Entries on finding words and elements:
───

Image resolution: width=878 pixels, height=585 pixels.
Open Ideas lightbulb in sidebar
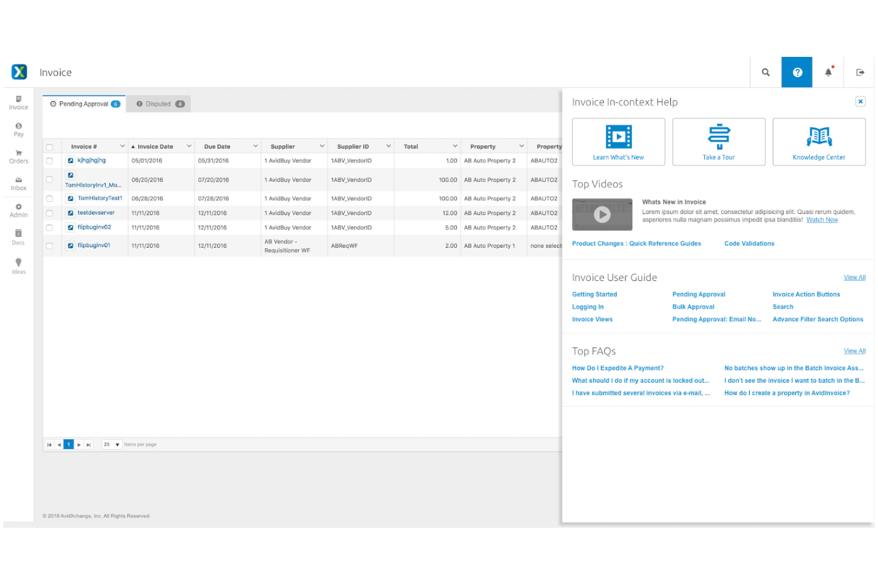click(x=18, y=266)
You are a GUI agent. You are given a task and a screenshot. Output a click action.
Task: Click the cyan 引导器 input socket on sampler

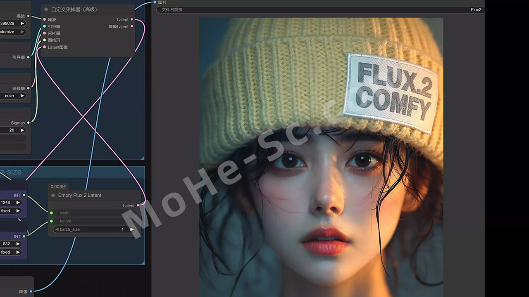point(45,26)
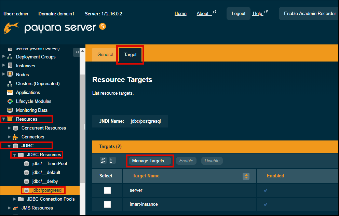This screenshot has width=339, height=216.
Task: Click the select all targets icon
Action: pos(103,161)
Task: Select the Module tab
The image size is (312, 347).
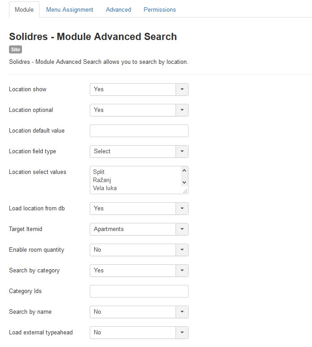Action: click(24, 9)
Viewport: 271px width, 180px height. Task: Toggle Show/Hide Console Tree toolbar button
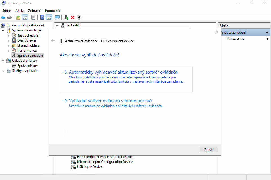pos(25,17)
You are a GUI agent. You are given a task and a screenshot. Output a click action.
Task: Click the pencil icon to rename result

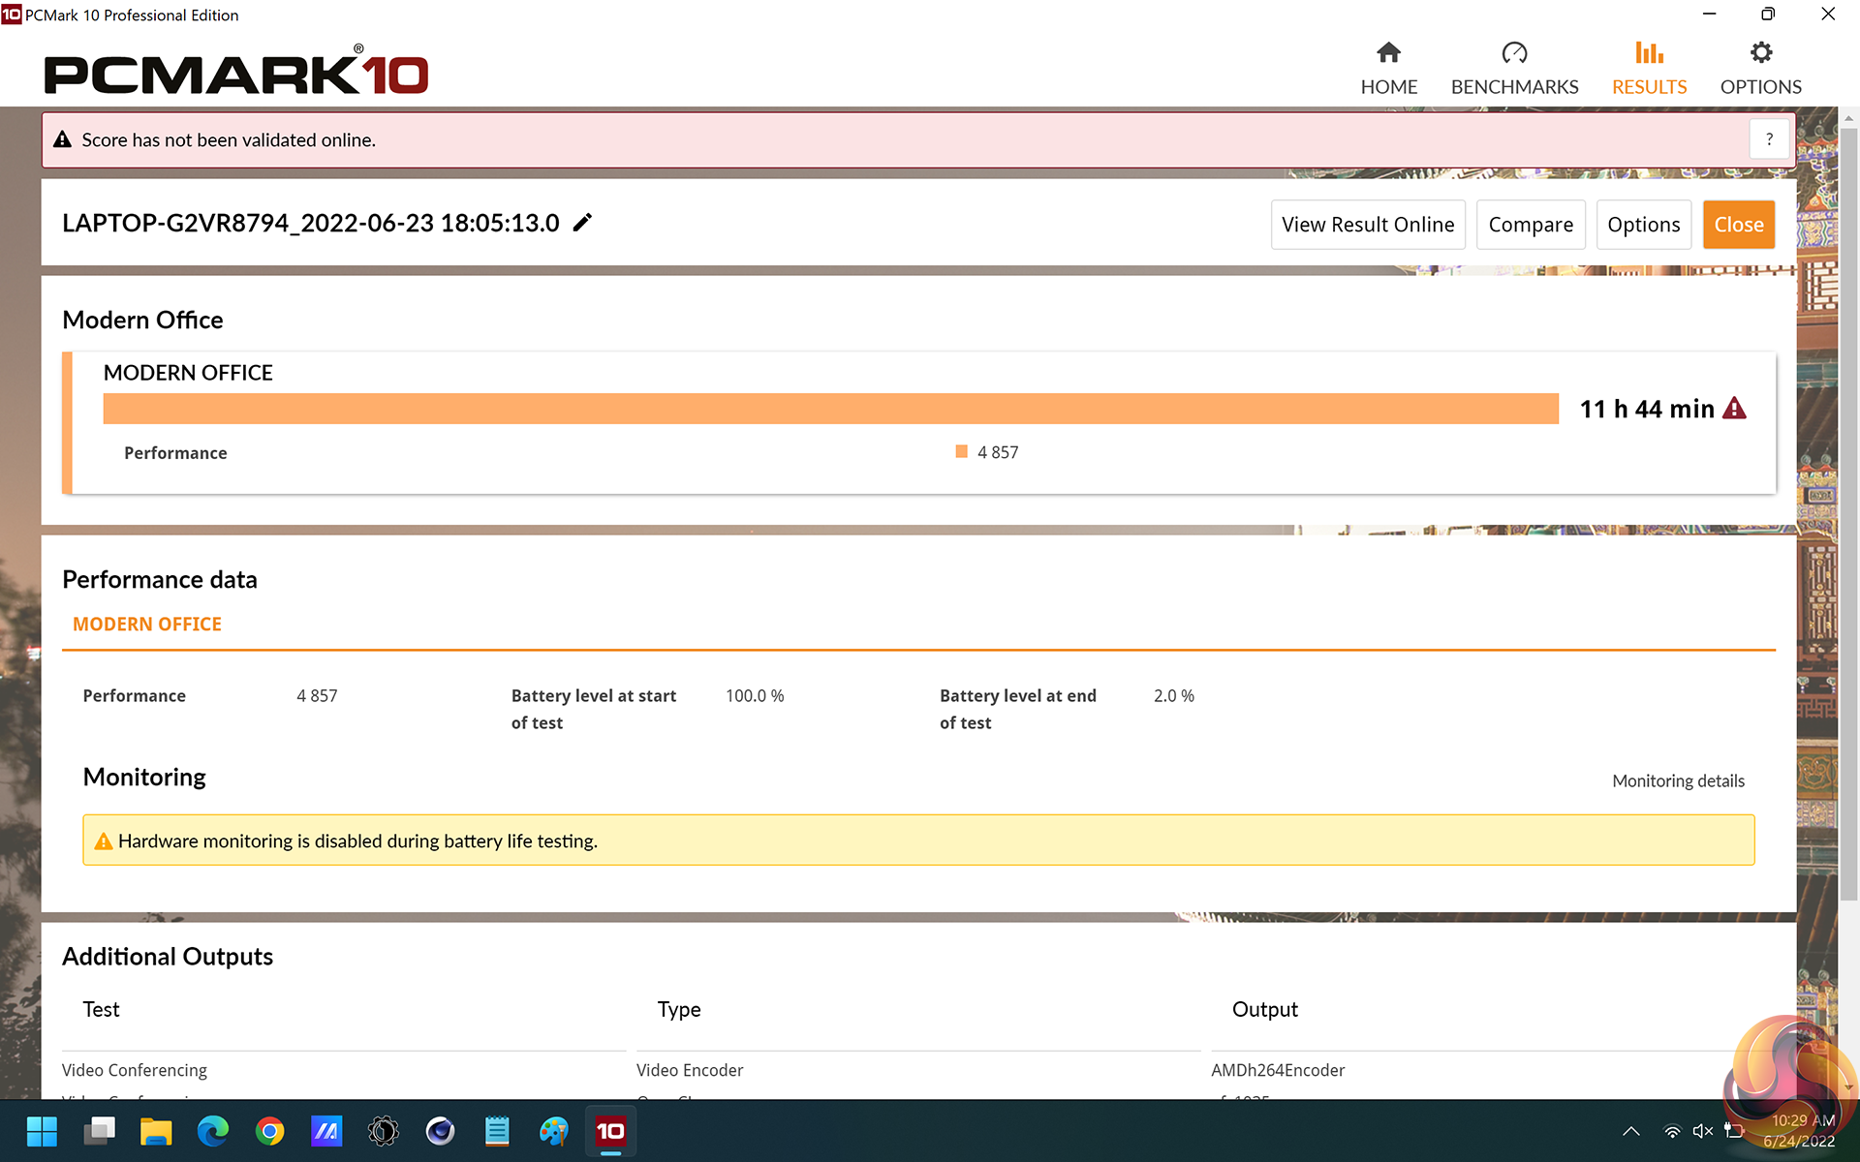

───

_Job:_
Write out these lines word for word, leaving out the pictures.

_Correct result:_
Image resolution: width=878 pixels, height=585 pixels.
Open Ideas lightbulb in sidebar
click(x=18, y=266)
You are a GUI agent. You are given a task and a screenshot. Output a click action.
Task: Click the cyan 引导器 input socket on sampler

point(45,26)
This screenshot has width=339, height=216.
Task: Click the select all targets icon
Action: pos(103,161)
Task: Select the Module tab
The image size is (312, 347).
Action: click(24, 9)
Viewport: 271px width, 180px height. Task: Toggle Show/Hide Console Tree toolbar button
pos(25,17)
You are a GUI agent. You are given a task and a screenshot. Output a click action.
Task: Click the pencil icon to rename result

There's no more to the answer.